Collected data entries
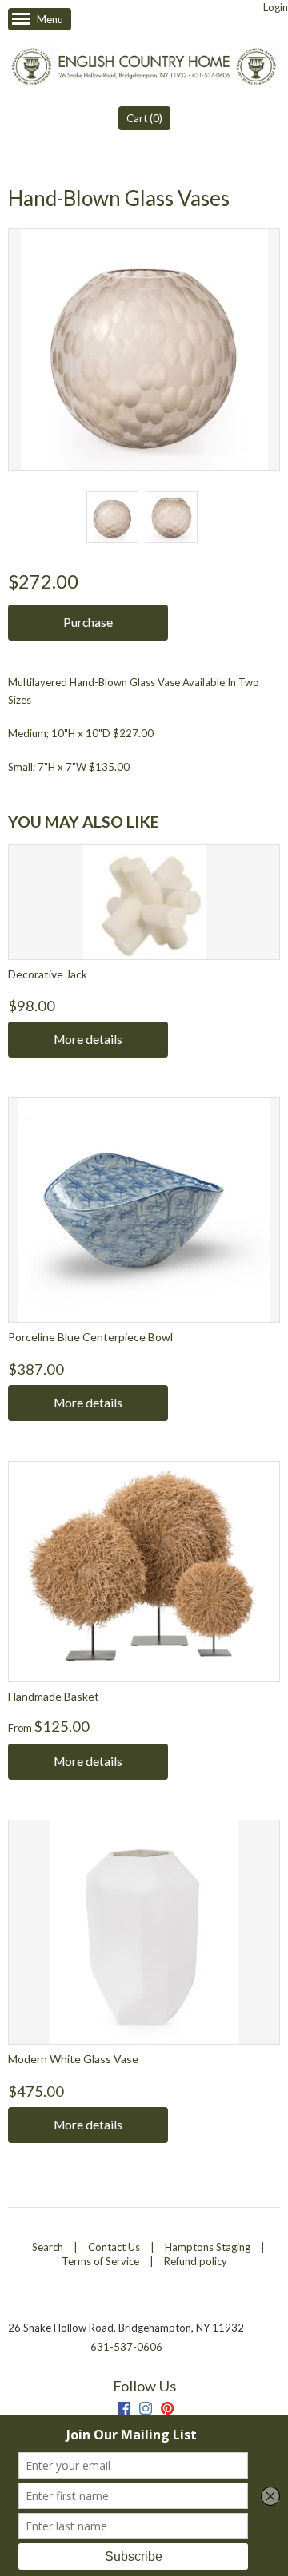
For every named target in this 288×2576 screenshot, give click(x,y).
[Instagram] (145, 2410)
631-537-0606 (126, 2346)
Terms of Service (100, 2261)
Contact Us (114, 2247)
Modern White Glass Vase (73, 2059)
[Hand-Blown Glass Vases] (112, 517)
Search (47, 2247)
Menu (50, 19)
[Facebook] (124, 2410)
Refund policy (195, 2261)
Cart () (144, 118)
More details (88, 1039)
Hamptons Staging (207, 2247)
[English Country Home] (144, 68)
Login (275, 7)
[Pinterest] (167, 2410)
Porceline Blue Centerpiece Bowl (90, 1337)
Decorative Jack (47, 974)
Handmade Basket (53, 1696)
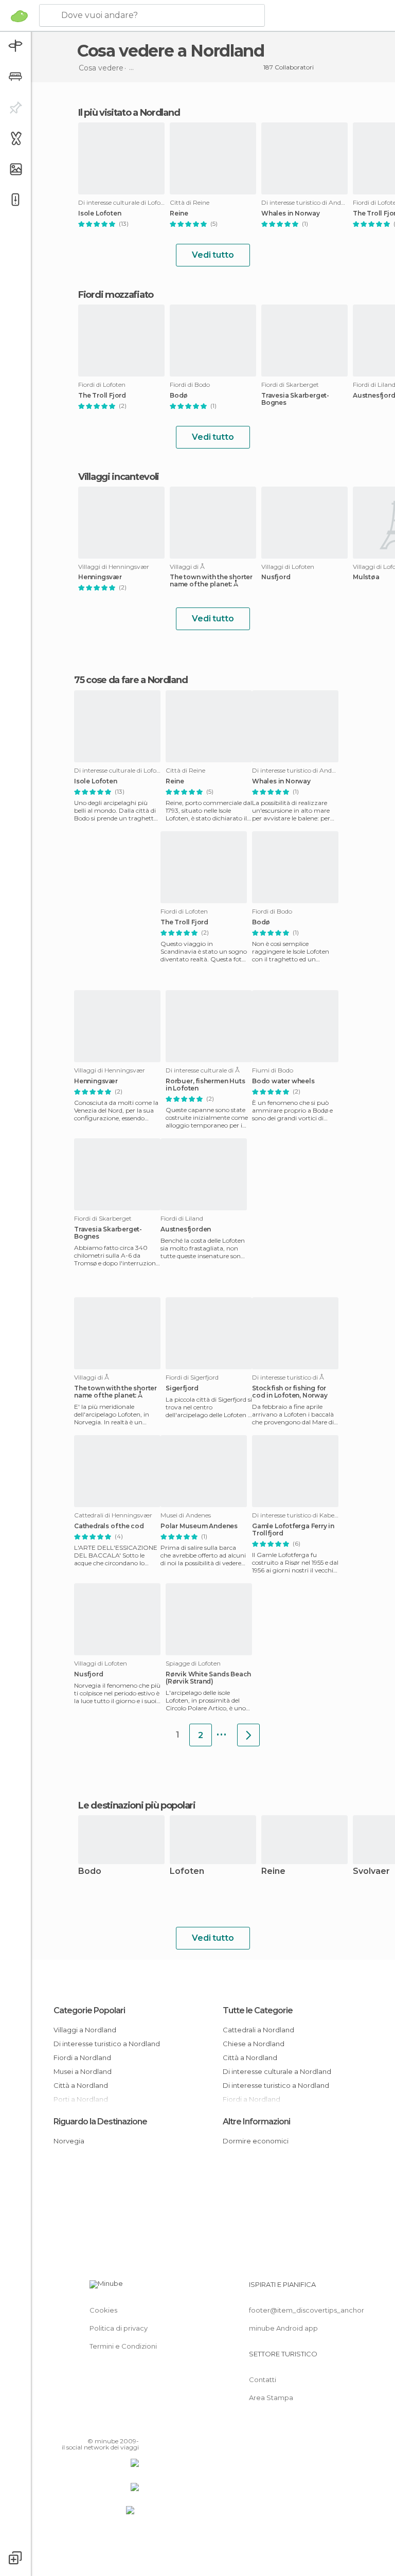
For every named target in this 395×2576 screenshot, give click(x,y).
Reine (179, 213)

Directions: Without any pictures, output the entries above exactly as they appear.

Result of this exercise:
For every named target in this 288×2576 screenshot, give click(x,y).
[Instagram] (145, 2410)
631-537-0606 (126, 2346)
Terms of Service (100, 2261)
Contact Us (114, 2247)
Modern White Glass Vase (73, 2059)
[Hand-Blown Glass Vases] (112, 517)
Search (47, 2247)
Menu (50, 19)
[Facebook] (124, 2410)
Refund policy (195, 2261)
Cart () (144, 118)
More details (88, 1039)
Hamptons Staging (207, 2247)
[English Country Home] (144, 68)
Login (275, 7)
[Pinterest] (167, 2410)
Porceline Blue Centerpiece Bowl (90, 1337)
Decorative Jack (47, 974)
Handmade Basket (53, 1696)
For every named target in this 395×2576 screenshot, give click(x,y).
Reine (179, 213)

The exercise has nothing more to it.